Materials provided
>>>

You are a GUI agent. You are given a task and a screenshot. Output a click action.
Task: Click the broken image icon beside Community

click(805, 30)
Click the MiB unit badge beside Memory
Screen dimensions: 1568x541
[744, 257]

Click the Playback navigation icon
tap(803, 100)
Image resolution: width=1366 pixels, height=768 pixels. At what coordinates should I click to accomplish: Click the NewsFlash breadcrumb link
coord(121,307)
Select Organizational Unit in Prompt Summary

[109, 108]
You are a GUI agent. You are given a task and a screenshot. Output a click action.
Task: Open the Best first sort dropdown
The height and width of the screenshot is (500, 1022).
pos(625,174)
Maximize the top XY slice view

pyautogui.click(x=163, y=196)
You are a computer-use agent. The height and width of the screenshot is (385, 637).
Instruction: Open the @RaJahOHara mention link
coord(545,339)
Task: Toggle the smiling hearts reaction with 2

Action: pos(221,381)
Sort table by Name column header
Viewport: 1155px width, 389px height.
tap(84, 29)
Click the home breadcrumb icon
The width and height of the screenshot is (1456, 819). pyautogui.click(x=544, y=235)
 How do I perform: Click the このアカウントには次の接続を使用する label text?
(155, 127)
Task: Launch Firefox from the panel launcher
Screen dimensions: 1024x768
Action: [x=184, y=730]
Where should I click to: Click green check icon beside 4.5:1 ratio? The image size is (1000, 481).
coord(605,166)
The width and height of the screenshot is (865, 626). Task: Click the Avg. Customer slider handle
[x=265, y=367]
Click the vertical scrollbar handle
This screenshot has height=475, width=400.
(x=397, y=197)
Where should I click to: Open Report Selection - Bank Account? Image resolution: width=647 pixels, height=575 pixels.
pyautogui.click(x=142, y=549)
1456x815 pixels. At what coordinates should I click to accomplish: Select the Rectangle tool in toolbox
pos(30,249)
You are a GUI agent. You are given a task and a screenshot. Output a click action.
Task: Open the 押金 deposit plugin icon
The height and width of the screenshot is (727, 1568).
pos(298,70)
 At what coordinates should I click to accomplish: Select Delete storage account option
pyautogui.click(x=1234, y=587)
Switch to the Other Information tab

<<<

Action item
Using the listing above, copy exactly the line that contains "Click the MiB unit badge beside Memory", the line that contains "You are a computer-use", and each line that falls between them.

Task answer
Click the MiB unit badge beside Memory
Screen dimensions: 1568x541
[744, 257]

Click the Playback navigation icon
tap(803, 100)
Image resolution: width=1366 pixels, height=768 pixels. At what coordinates should I click to accomplish: Click the NewsFlash breadcrumb link
coord(121,307)
Select Organizational Unit in Prompt Summary

[109, 108]
You are a GUI agent. You are given a task and a screenshot. Output a click action.
Task: Open the Best first sort dropdown
The height and width of the screenshot is (500, 1022).
pos(625,174)
Maximize the top XY slice view

pyautogui.click(x=163, y=196)
You are a computer-use agent. The height and width of the screenshot is (385, 637).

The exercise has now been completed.